UON research team to provide portable printed solar panels to power around Australia Tesla trip

New solar technology, known as organic photovoltaics (OPV), is integral to the lightweight solar cells panels that have been developed by Professor Paul Dastoor and his pioneering OPV team at the University of Newcastle’s Centre for Organic Electronics

Printed solar dastoor
Image supplied by University of Newcastle

The Charge Around Australia partnership between the UK company Charging Around Britain Ltd and the University of Newcastle, Australia is a challenge to drive an electric vehicle, powered by solar energy, some 15,097km around the entire coastline of Australia.

Portable printed solar cell panels will enable off-grid electric car charging during the trip.
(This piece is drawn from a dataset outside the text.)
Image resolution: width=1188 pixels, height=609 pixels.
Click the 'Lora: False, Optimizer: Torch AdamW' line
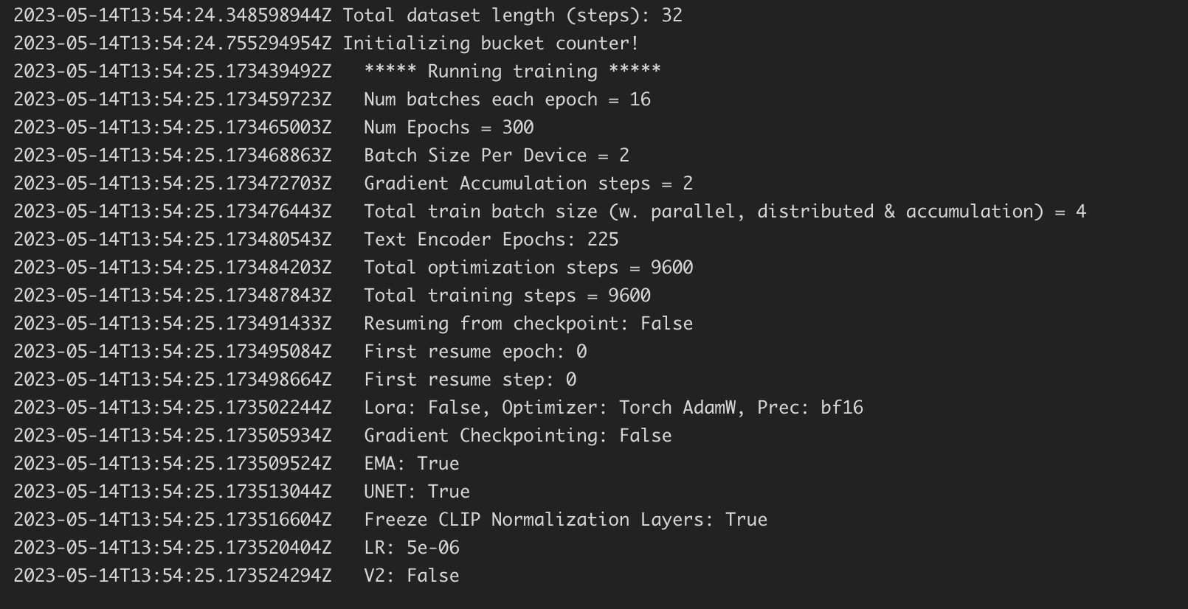pos(612,408)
This innovative solar technology will enable the team to harvest free energy from the sun in wilderness stretches along the route where established charging stations are unavailable.

The project will demonstrate the capability of the portable solar panels to function successfully with the aim of dispelling the ‘range anxiety’ currently associated with long-distance journeys in electric vehicles.

Professor Dastoor said global interest in printed solar was the highest he had ever witnessed and that an advanced manufacturing facility for printed solar in NSW was the imminent goal for his team.

Printed solar is cheap to manufacture, at a production cost of less than $10 per square metre and rapid to produce, with commercial scale equipment capable of producing kilometres of material a day.